Collected data ->
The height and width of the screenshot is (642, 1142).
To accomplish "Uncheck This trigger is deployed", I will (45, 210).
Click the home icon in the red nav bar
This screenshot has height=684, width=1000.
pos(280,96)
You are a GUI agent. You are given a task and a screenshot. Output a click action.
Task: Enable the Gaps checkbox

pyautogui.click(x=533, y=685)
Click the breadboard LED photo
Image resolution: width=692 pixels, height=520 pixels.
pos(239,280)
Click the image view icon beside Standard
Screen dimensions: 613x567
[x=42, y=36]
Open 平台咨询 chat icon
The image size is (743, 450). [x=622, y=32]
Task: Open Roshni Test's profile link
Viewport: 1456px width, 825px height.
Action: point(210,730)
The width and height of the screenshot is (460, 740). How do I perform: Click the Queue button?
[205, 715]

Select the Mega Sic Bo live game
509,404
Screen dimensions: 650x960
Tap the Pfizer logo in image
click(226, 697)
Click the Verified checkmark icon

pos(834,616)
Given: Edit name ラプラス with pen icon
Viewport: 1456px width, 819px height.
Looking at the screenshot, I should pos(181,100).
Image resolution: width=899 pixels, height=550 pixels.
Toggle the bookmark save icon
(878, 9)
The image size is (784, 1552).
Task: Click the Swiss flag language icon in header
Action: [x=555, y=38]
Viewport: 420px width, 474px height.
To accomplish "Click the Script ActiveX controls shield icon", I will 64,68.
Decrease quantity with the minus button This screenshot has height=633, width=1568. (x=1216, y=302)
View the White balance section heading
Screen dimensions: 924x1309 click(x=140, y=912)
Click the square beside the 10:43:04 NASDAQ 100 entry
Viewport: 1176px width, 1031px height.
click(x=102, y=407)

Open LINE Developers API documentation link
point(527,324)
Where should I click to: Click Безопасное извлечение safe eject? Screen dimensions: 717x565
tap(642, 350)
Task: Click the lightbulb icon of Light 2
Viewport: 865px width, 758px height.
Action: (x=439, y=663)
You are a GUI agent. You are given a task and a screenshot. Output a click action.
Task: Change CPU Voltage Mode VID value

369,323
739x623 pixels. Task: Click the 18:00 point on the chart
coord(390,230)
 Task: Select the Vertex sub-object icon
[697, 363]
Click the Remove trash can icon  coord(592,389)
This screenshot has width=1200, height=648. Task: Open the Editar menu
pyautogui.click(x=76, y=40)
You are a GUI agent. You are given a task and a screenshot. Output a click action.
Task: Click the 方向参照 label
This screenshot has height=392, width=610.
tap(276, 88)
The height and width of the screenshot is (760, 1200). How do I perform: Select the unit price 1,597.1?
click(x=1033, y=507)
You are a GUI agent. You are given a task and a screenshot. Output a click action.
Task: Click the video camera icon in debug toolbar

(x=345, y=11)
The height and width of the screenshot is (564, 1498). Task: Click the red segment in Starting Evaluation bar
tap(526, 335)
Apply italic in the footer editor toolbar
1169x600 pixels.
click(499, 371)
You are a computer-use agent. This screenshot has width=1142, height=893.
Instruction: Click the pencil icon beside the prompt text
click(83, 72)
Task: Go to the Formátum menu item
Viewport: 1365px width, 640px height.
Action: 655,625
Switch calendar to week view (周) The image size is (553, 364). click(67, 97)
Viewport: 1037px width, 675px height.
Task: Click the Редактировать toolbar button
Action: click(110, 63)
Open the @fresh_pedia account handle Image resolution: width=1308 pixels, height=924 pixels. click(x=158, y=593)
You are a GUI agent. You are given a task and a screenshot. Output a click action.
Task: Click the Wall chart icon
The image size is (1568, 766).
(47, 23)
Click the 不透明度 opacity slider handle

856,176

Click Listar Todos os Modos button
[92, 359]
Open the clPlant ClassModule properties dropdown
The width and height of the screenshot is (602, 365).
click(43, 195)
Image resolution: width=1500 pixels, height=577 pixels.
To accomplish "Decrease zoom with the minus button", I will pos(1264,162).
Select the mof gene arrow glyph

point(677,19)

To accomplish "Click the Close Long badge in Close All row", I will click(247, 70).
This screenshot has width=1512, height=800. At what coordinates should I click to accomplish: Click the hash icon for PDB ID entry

PROBLEM DESCRIPTION -> Each line of the data above is to be set down exactly.

RESULT BELOW ->
The height and width of the screenshot is (642, 1142).
To accomplish "Uncheck This trigger is deployed", I will (45, 210).
Click the home icon in the red nav bar
This screenshot has height=684, width=1000.
pos(280,96)
You are a GUI agent. You are given a task and a screenshot. Output a click action.
Task: Enable the Gaps checkbox

pyautogui.click(x=533, y=685)
Click the breadboard LED photo
Image resolution: width=692 pixels, height=520 pixels.
pos(239,280)
Click the image view icon beside Standard
Screen dimensions: 613x567
[x=42, y=36]
Open 平台咨询 chat icon
The image size is (743, 450). [x=622, y=32]
Task: Open Roshni Test's profile link
Viewport: 1456px width, 825px height.
Action: point(210,730)
The width and height of the screenshot is (460, 740). How do I perform: Click the Queue button?
[205, 715]

Select the Mega Sic Bo live game
509,404
Screen dimensions: 650x960
Tap the Pfizer logo in image
click(226, 697)
Click the Verified checkmark icon

pos(834,616)
Given: Edit name ラプラス with pen icon
Viewport: 1456px width, 819px height.
Looking at the screenshot, I should pos(181,100).
Image resolution: width=899 pixels, height=550 pixels.
Toggle the bookmark save icon
(878, 9)
The image size is (784, 1552).
Task: Click the Swiss flag language icon in header
Action: [x=555, y=38]
Viewport: 420px width, 474px height.
To accomplish "Click the Script ActiveX controls shield icon", I will 64,68.
Decrease quantity with the minus button This screenshot has height=633, width=1568. (x=1216, y=302)
View the White balance section heading
Screen dimensions: 924x1309 click(x=140, y=912)
Click the square beside the 10:43:04 NASDAQ 100 entry
Viewport: 1176px width, 1031px height.
click(x=102, y=407)

Open LINE Developers API documentation link
point(527,324)
Where should I click to: Click Безопасное извлечение safe eject? Screen dimensions: 717x565
tap(642, 350)
Task: Click the lightbulb icon of Light 2
Viewport: 865px width, 758px height.
Action: (x=439, y=663)
You are a GUI agent. You are given a task and a screenshot. Output a click action.
Task: Change CPU Voltage Mode VID value

369,323
739x623 pixels. Task: Click the 18:00 point on the chart
coord(390,230)
 Task: Select the Vertex sub-object icon
[697, 363]
Click the Remove trash can icon  coord(592,389)
This screenshot has width=1200, height=648. Task: Open the Editar menu
pyautogui.click(x=76, y=40)
You are a GUI agent. You are given a task and a screenshot. Output a click action.
Task: Click the 方向参照 label
This screenshot has height=392, width=610.
tap(276, 88)
The height and width of the screenshot is (760, 1200). How do I perform: Select the unit price 1,597.1?
click(x=1033, y=507)
You are a GUI agent. You are given a task and a screenshot. Output a click action.
Task: Click the video camera icon in debug toolbar

(x=345, y=11)
The height and width of the screenshot is (564, 1498). Task: Click the red segment in Starting Evaluation bar
tap(526, 335)
Apply italic in the footer editor toolbar
1169x600 pixels.
click(499, 371)
You are a computer-use agent. This screenshot has width=1142, height=893.
Instruction: Click the pencil icon beside the prompt text
click(83, 72)
Task: Go to the Formátum menu item
Viewport: 1365px width, 640px height.
Action: 655,625
Switch calendar to week view (周) The image size is (553, 364). click(67, 97)
Viewport: 1037px width, 675px height.
Task: Click the Редактировать toolbar button
Action: click(110, 63)
Open the @fresh_pedia account handle Image resolution: width=1308 pixels, height=924 pixels. click(x=158, y=593)
You are a GUI agent. You are given a task and a screenshot. Output a click action.
Task: Click the Wall chart icon
The image size is (1568, 766).
(47, 23)
Click the 不透明度 opacity slider handle

856,176

Click Listar Todos os Modos button
[92, 359]
Open the clPlant ClassModule properties dropdown
The width and height of the screenshot is (602, 365).
click(43, 195)
Image resolution: width=1500 pixels, height=577 pixels.
To accomplish "Decrease zoom with the minus button", I will pos(1264,162).
Select the mof gene arrow glyph

point(677,19)

To accomplish "Click the Close Long badge in Close All row", I will click(247, 70).
This screenshot has width=1512, height=800. At what coordinates should I click to accomplish: Click the hash icon for PDB ID entry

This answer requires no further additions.